*** Opening of Data shown ***

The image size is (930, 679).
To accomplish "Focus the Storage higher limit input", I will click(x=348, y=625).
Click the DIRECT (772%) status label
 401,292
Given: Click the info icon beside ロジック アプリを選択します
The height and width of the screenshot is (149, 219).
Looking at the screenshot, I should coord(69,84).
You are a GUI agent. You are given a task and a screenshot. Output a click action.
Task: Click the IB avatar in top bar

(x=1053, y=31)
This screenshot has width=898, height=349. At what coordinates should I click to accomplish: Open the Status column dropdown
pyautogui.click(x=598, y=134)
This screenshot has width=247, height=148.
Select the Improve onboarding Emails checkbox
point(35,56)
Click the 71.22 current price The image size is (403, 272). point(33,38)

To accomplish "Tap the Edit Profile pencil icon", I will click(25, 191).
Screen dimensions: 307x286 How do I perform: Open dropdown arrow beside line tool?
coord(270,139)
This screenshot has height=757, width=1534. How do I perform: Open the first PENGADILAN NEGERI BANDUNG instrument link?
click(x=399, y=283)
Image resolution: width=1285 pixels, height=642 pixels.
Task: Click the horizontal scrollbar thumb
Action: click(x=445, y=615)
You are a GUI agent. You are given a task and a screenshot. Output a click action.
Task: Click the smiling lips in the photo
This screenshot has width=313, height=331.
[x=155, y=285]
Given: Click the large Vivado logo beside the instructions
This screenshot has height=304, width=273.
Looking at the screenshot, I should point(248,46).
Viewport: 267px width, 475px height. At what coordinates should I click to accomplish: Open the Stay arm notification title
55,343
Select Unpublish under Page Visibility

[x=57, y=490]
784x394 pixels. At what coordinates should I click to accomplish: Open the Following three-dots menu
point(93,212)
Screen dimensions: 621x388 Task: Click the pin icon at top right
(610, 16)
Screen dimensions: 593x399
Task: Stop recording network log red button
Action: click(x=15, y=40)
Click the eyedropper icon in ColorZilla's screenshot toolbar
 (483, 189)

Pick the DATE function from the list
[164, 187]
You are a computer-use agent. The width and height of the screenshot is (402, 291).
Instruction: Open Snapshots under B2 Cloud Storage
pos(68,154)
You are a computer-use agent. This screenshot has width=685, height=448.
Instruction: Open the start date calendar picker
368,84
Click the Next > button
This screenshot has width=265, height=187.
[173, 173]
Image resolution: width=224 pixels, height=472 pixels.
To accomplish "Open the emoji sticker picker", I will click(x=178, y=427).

*** Close of Data shown ***

(Assigned task)
Write the material out once more, exactly as it reads.

(Answer)
The image size is (930, 679).
To accomplish "Focus the Storage higher limit input", I will click(x=348, y=625).
Click the DIRECT (772%) status label
 401,292
Given: Click the info icon beside ロジック アプリを選択します
The height and width of the screenshot is (149, 219).
Looking at the screenshot, I should coord(69,84).
You are a GUI agent. You are given a task and a screenshot. Output a click action.
Task: Click the IB avatar in top bar

(x=1053, y=31)
This screenshot has width=898, height=349. At what coordinates should I click to accomplish: Open the Status column dropdown
pyautogui.click(x=598, y=134)
This screenshot has width=247, height=148.
Select the Improve onboarding Emails checkbox
point(35,56)
Click the 71.22 current price The image size is (403, 272). point(33,38)

To accomplish "Tap the Edit Profile pencil icon", I will click(25, 191).
Screen dimensions: 307x286 How do I perform: Open dropdown arrow beside line tool?
coord(270,139)
This screenshot has height=757, width=1534. How do I perform: Open the first PENGADILAN NEGERI BANDUNG instrument link?
click(x=399, y=283)
Image resolution: width=1285 pixels, height=642 pixels.
Task: Click the horizontal scrollbar thumb
Action: click(x=445, y=615)
You are a GUI agent. You are given a task and a screenshot. Output a click action.
Task: Click the smiling lips in the photo
This screenshot has width=313, height=331.
[x=155, y=285]
Given: Click the large Vivado logo beside the instructions
This screenshot has height=304, width=273.
Looking at the screenshot, I should point(248,46).
Viewport: 267px width, 475px height. At what coordinates should I click to accomplish: Open the Stay arm notification title
55,343
Select Unpublish under Page Visibility

[x=57, y=490]
784x394 pixels. At what coordinates should I click to accomplish: Open the Following three-dots menu
point(93,212)
Screen dimensions: 621x388 Task: Click the pin icon at top right
(610, 16)
Screen dimensions: 593x399
Task: Stop recording network log red button
Action: click(x=15, y=40)
Click the eyedropper icon in ColorZilla's screenshot toolbar
 (483, 189)

Pick the DATE function from the list
[164, 187]
You are a computer-use agent. The width and height of the screenshot is (402, 291).
Instruction: Open Snapshots under B2 Cloud Storage
pos(68,154)
You are a computer-use agent. This screenshot has width=685, height=448.
Instruction: Open the start date calendar picker
368,84
Click the Next > button
This screenshot has width=265, height=187.
[173, 173]
Image resolution: width=224 pixels, height=472 pixels.
To accomplish "Open the emoji sticker picker", I will click(x=178, y=427).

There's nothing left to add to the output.